One question to answer is *why* the Indians would develop such a positional notation. Unfortunately, an answer to that question is not currently known. Some suggest that the system has its origins with the Chinese counting boards. These boards were portable and it is thought that Chinese travelers who passed through India took their boards with them and ignited an idea in Indian mathematics.^{[28]} Others, such as G. G. Joseph propose that it is the Indian fascination with very large numbers that drove them to develop a system whereby these kinds of big numbers could easily be written down. In this theory, the system developed entirely within the Indian mathematical framework without considerable influence from other civilizations.

## The Development and Use of Different Number Bases

### Introduction and Basics

During the previous discussions, we have been referring to positional base systems. In this section of the chapter, we will explore exactly what a base system is and what it means if a system is “positional.” We will do so by first looking at our own familiar, base-ten system and then deepen our exploration by looking at other possible base systems. In the next part of this section, we will journey back to Mayan civilization and look at their unique base system, which is based on the number 20 rather than the number 10.

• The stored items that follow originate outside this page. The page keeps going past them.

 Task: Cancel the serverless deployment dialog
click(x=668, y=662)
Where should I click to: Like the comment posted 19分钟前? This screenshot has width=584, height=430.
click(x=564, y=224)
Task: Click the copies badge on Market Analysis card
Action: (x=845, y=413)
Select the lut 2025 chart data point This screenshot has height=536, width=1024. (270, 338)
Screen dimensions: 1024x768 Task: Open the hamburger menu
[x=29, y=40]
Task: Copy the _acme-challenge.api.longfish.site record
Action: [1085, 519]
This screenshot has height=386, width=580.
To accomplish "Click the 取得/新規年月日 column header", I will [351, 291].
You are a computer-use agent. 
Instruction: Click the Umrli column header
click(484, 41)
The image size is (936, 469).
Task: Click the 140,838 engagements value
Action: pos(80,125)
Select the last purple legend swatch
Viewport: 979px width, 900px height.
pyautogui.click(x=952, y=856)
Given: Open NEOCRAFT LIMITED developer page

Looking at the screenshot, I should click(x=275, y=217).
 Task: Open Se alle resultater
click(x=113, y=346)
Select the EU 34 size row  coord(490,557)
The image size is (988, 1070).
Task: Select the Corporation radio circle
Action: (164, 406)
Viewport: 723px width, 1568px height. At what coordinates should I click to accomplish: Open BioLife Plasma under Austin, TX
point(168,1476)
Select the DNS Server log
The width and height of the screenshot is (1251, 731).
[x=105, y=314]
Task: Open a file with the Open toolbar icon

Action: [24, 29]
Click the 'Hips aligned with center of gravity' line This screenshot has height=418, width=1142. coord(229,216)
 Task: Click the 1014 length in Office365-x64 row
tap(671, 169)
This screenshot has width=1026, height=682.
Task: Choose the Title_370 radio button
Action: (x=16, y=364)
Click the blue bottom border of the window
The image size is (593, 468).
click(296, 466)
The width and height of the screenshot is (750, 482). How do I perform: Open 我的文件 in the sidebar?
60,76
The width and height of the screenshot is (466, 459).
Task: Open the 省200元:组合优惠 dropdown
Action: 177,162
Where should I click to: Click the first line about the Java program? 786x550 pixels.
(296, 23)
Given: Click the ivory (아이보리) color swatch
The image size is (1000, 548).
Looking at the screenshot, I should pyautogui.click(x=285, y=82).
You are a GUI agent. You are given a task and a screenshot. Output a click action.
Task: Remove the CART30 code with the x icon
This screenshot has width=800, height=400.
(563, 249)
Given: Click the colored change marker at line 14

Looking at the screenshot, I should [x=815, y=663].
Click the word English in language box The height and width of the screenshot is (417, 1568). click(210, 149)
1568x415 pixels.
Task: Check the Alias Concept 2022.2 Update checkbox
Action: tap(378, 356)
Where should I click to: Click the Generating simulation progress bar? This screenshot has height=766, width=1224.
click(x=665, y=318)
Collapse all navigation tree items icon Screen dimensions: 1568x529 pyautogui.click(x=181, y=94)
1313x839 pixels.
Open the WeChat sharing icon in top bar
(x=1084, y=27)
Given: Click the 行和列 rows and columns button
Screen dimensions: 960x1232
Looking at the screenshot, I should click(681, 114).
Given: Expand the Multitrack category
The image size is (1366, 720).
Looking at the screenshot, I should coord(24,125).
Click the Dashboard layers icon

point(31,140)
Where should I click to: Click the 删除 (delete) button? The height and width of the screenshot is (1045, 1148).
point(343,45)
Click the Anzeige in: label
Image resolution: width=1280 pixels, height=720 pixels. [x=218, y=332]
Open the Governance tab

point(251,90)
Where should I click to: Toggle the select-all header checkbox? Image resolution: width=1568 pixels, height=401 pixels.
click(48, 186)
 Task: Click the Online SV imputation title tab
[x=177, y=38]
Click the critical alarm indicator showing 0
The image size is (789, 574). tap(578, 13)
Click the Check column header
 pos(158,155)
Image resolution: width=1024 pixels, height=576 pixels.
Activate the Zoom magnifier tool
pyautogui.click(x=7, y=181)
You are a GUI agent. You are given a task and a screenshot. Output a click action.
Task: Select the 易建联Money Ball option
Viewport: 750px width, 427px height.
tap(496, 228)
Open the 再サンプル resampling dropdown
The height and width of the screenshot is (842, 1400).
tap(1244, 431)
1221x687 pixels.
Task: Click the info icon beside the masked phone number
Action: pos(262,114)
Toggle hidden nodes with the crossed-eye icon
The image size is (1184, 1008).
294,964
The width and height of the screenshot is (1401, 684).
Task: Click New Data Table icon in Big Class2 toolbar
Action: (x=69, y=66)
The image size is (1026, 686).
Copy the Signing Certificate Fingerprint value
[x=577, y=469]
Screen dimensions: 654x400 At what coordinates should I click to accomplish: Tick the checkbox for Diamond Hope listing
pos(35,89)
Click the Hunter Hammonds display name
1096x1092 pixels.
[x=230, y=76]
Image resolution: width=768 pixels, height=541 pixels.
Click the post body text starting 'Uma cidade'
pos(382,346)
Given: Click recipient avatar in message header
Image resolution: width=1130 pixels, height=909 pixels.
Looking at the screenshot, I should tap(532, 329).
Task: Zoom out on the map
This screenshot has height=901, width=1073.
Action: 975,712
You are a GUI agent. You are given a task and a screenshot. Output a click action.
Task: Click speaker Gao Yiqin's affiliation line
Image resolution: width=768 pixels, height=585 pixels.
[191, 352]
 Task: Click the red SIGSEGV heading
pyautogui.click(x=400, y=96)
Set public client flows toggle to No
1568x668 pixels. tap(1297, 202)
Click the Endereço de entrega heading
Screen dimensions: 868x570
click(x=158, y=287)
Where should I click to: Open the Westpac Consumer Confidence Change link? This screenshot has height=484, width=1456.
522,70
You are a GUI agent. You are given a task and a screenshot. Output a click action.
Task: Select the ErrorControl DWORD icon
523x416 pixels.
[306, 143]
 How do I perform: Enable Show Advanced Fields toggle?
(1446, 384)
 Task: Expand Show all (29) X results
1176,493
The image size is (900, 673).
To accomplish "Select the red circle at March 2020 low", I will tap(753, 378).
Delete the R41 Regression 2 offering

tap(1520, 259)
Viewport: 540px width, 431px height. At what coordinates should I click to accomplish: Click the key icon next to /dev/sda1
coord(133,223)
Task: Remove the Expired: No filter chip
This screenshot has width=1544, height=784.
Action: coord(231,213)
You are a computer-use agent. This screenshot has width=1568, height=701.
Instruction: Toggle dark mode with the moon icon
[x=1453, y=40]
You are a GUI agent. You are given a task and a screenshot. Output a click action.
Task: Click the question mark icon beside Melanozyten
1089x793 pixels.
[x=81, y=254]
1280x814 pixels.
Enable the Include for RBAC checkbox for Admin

A base system is a structure within which we count. The easiest way to describe a base system is to think about our own base-ten system. The base-ten system, which we call the “decimal” system, requires a total of ten different symbols/digits to write any number. They are, of course, 0, 1, 2, . . . , 9.

The decimal system is also an example of a *positional *base system, which simply means that the position of a digit gives its place value. Not all civilizations had a positional system even though they did have a base with which they worked.

In our base-ten system, a number like 5,783,216 has meaning to us because we are familiar with the system and its places. As we know, there are six ones, since there is a 6 in the ones place. Likewise, there are seven “hundred thousands,” since the 7 resides in that place. Each digit has a value that is explicitly determined by its position within the number. We make a distinction between digit, which is just a symbol such as 5, and a number, which is made up of one or more digits. We can take this number and assign each of its digits a value. One way to do this is with a table, which follows:

5,000,000 | = 5 × 1,000,000 | = 5 × 10^{6} |
Five million |

+700,000 | = 7 × 100,000 | = 7 × 10^{5} |
Seven hundred thousand |

+80,000 | = 8 × 10,000 | = 8 × 10^{4} |
Eighty thousand |

+3,000 | = 3 × 1000 | = 3 × 10^{3} |
Three thousand |

+200 | = 2 × 100 | = 2 × 10^{2} |
Two hundred |

+10 | = 1 × 10 | = 1 × 10^{1} |
Ten |

+6 | = 6 × 1 | = 6 × 10^{0} |
Six |

5,783,216 | Five million, seven hundred eighty-three thousand, two hundred sixteen |

From the third column in the table we can see that each place is simply a multiple of ten. Of course, this makes sense given that our base is ten. The digits that are multiplying each place simply tell us how many of that place we have. We are restricted to having at most 9 in any one place before we have to “carry” over to the next place. We cannot, for example, have 11 in the hundreds place. Instead, we would carry 1 to the thousands place and retain 1 in the hundreds place. This comes as no surprise to us since we readily see that 11 hundreds is the same as one thousand, one hundred. Carrying is a pretty typical occurrence in a base system.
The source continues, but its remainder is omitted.